Your March working-world recap: from bank collapses to genius robots

Mar 29, 2023

3 mins

Your March working-world recap: from bank collapses to genius robots
Rozena Crossman

Journalist and translator based in Paris, France.

The year 2023 is slated to be as hectic as its recent predecessors. The economy seems to have taken on a mind of its own and changes in the working world are happening so fast we can barely count the shifts of last year. So while trying to decode the job market will remain a mental ride on Space Mountain, we’ve decided to enumerate the news for you in a monthly report. That means 1 update a month with 6 things you should know so you’ll be 12 times more informed about the professional world.

The Ides of March have safely passed. The term refers to March 15th, the day Julius Caesar was assassinated, and is considered by some to be bad luck. The day wasn’t particularly eventful this year, but the month on a whole was certainly a bit scary. Collapsed banks, major layoffs and (more) signs of AI taking our jobs… here’s what happened in the world of work:

10/2/23 is when the Silicon Valley Bank collapsed.

Known as SVB, it was America’s 16th largest lender and heavily involved in the country’s tech industry. The biggest bank failure since 2008, the crash affected clients like Etsy, Roblox and Roku. Whether there will be a larger impact on the economy remains to be seen. The government, however, recently announced it will reimburse companies for their lost cash — even if it exceeds the $250,000 covered by federal law, which is the case for 93% of SVB’s clients.

17 major companies

have announced serious layoffs this month, according to Forbes. The list includes Disney, which is letting 7,000 workers go; Amazon, which is cutting 9,000 jobs; and Meta, which is firing 12% of its workforce, a whopping 10,000 employees. But the list doesn’t cover businesses like NPR, which is reducing its staff by 10%, or the potential scaleback at Salesforce, which is rumored to also cut 10% of employees in the near future. Yikes.

½ of US employees

have thought about leaving their job to work for themselves. According to a survey released this month by Harris Poll, 68% of the people surveyed think they’d make more money if they were their own boss and 66% believe their quality of life would improve. It seems the impending recession is actually pushing people towards self-employment, as 59% of working Americans who don’t already own their own business say the current economic uncertainty is making the idea seem more interesting.

30 minutes

was how long it took for AI to accomplish days’ worth of work on a business project. Ethan Mollick, a management professor at UPenn’s Wharton School, ran an experiment to see what, exactly, the new AI tools at our disposal could crank out in half an hour. During that time, Mollick used a mix of Bing, Chat GPT-4, MidJourney, ElevenLabs and DiD, to combine the tasks of a marketing strategist, copywriter, site developer and social media manager. When time was up, Mollick reports he’d done “market research, created a positioning document, wrote an email campaign, created a website, created a logo and ‘hero shot’ graphic, made a social media campaign for multiple platforms, and scripted and created a video.” It’s no surprise Goldman Sachs projects that generative AI will automize 300 million full-time jobs…
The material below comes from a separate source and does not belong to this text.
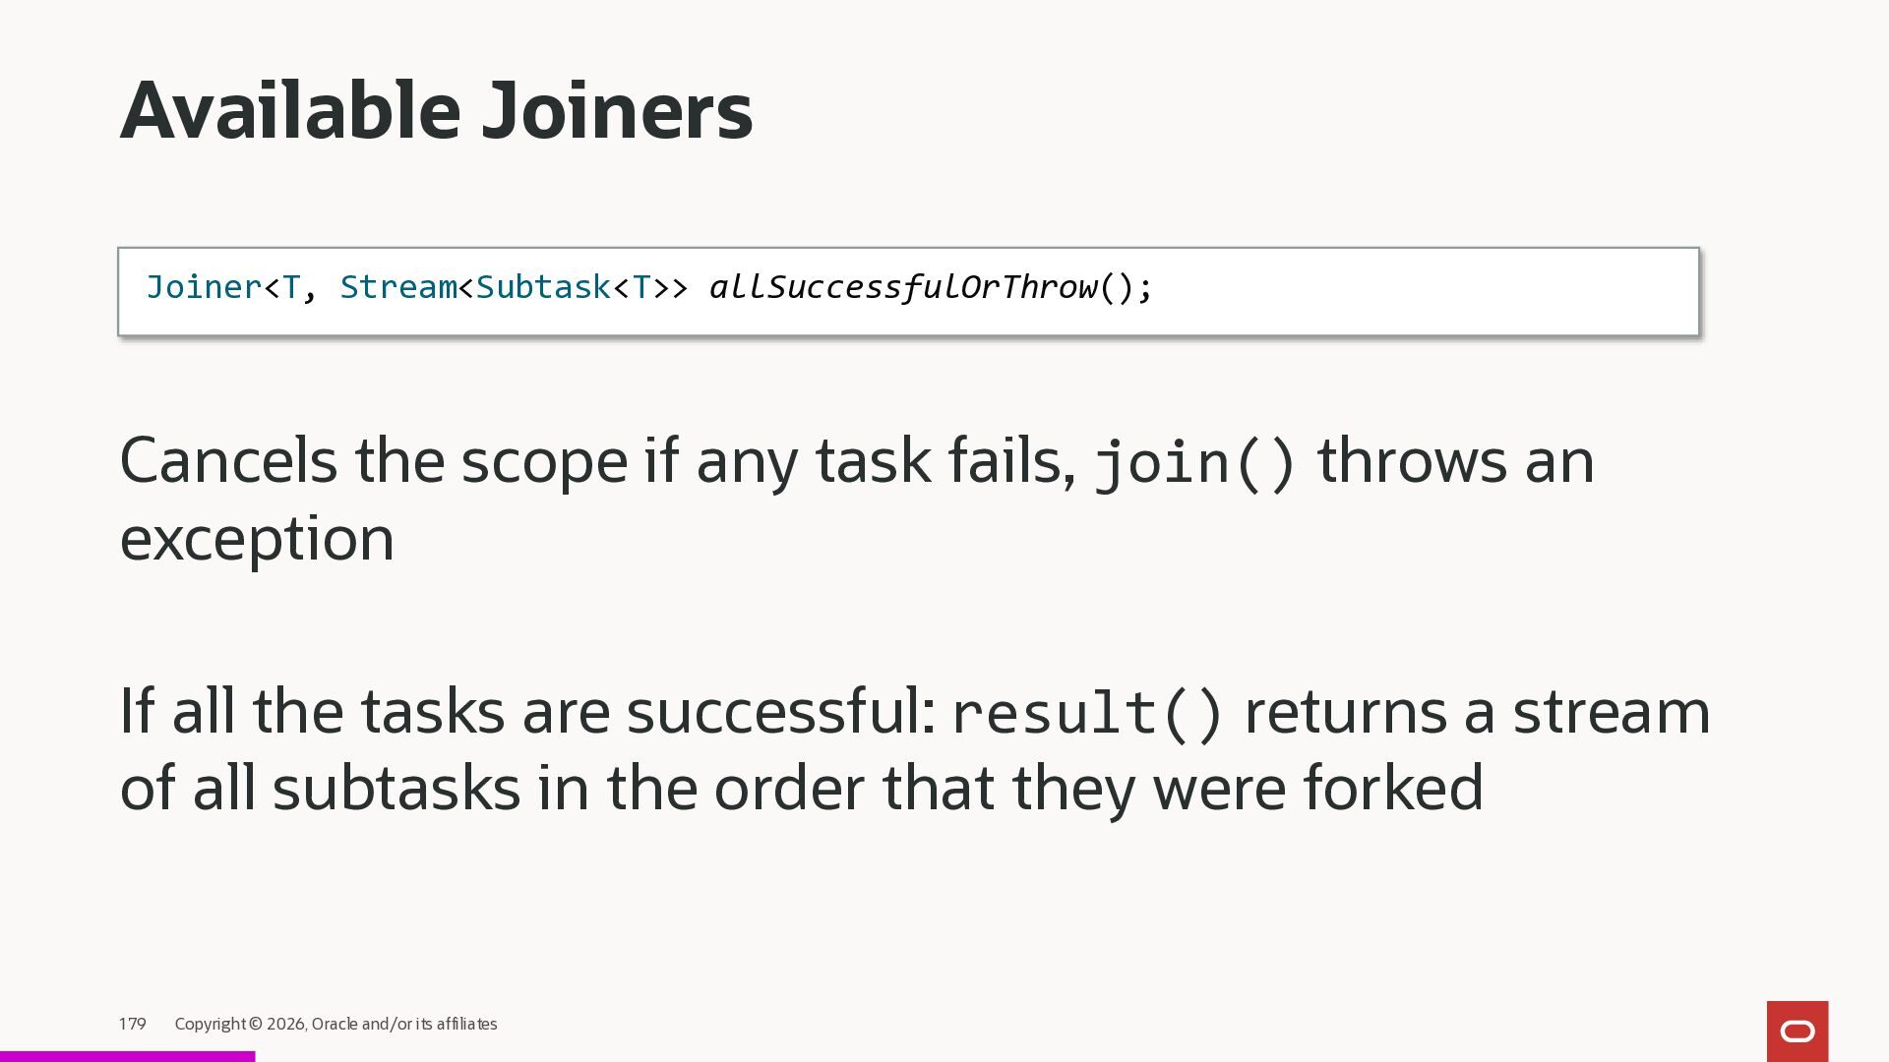Click the allSuccessfulOrThrow method name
500+ unfair labor practice charges

have been filed against Starbucks. After the first US store unionized in 2021, almost 300 others followed suit. But complaints of employees forced to attend anti-union meetings began to surface, with some of the meetings led by the CEO, Howard Schultz, himself. This week, he’ll testify before congress as they investigate charges against his company. As one barista told Vox: “He subjected thousands of baristas to these captive audience meetings in our stores; now we’re getting to see his own personal captive audience meeting in front of the Senate.”

72.5% of private-sector businesses

in the US said few or none of their employees teleworked in 2022. This recent stat from the Bureau of Labor Statistics (BLS) indicates that telework may be on the decline, as only 60.1% of these businesses said the same thing in a similar period of 2021. This was particularly evident in the finance sector: 44.9% had a hybrid system in 2021, which dropped to 22% a year later. While the BLS’ numbers for 2023 won’t be out anytime soon, research from telework economists Jose Maria Barrero, Nicholas Bloom and Steven J. Davis shows not much has changed in the past year: last month, 27.7% of workdays took place at home, which is close to the 2022 monthly average of 30%.